Exercise directions:
Print the data that follows without changing a single word.

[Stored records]
━━━━

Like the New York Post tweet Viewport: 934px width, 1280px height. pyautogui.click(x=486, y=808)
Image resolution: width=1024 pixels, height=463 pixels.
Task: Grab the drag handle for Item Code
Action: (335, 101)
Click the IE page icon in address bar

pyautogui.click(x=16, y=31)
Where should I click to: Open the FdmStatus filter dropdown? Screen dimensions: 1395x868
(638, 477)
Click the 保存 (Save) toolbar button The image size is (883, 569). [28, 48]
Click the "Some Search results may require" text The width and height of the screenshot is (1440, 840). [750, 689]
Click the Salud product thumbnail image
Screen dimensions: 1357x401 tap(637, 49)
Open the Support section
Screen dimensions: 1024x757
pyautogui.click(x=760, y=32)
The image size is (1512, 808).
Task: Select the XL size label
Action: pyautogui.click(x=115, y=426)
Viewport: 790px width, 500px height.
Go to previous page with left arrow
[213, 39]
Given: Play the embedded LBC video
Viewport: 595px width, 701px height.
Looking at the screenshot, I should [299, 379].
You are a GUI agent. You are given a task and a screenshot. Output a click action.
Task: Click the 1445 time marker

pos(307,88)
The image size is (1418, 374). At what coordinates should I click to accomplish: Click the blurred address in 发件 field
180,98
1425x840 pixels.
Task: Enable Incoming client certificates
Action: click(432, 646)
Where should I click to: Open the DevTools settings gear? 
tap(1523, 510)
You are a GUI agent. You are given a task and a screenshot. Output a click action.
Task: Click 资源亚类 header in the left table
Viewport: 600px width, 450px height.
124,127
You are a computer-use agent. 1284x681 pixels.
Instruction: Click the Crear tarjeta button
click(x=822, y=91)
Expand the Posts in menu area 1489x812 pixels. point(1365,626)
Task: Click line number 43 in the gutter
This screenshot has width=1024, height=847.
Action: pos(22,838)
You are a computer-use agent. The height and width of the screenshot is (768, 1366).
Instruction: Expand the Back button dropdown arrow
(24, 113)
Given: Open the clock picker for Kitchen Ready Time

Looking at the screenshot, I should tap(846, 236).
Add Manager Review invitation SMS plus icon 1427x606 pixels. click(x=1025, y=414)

━━━━

Written response:
Like the New York Post tweet Viewport: 934px width, 1280px height. pyautogui.click(x=486, y=808)
Image resolution: width=1024 pixels, height=463 pixels.
Task: Grab the drag handle for Item Code
Action: (335, 101)
Click the IE page icon in address bar

pyautogui.click(x=16, y=31)
Where should I click to: Open the FdmStatus filter dropdown? Screen dimensions: 1395x868
(638, 477)
Click the 保存 (Save) toolbar button The image size is (883, 569). [28, 48]
Click the "Some Search results may require" text The width and height of the screenshot is (1440, 840). [750, 689]
Click the Salud product thumbnail image
Screen dimensions: 1357x401 tap(637, 49)
Open the Support section
Screen dimensions: 1024x757
pyautogui.click(x=760, y=32)
The image size is (1512, 808).
Task: Select the XL size label
Action: pyautogui.click(x=115, y=426)
Viewport: 790px width, 500px height.
Go to previous page with left arrow
[213, 39]
Given: Play the embedded LBC video
Viewport: 595px width, 701px height.
Looking at the screenshot, I should [299, 379].
You are a GUI agent. You are given a task and a screenshot. Output a click action.
Task: Click the 1445 time marker

pos(307,88)
The image size is (1418, 374). At what coordinates should I click to accomplish: Click the blurred address in 发件 field
180,98
1425x840 pixels.
Task: Enable Incoming client certificates
Action: click(432, 646)
Where should I click to: Open the DevTools settings gear? 
tap(1523, 510)
You are a GUI agent. You are given a task and a screenshot. Output a click action.
Task: Click 资源亚类 header in the left table
Viewport: 600px width, 450px height.
124,127
You are a computer-use agent. 1284x681 pixels.
Instruction: Click the Crear tarjeta button
click(x=822, y=91)
Expand the Posts in menu area 1489x812 pixels. point(1365,626)
Task: Click line number 43 in the gutter
This screenshot has width=1024, height=847.
Action: pos(22,838)
You are a computer-use agent. The height and width of the screenshot is (768, 1366).
Instruction: Expand the Back button dropdown arrow
(24, 113)
Given: Open the clock picker for Kitchen Ready Time

Looking at the screenshot, I should tap(846, 236).
Add Manager Review invitation SMS plus icon 1427x606 pixels. click(x=1025, y=414)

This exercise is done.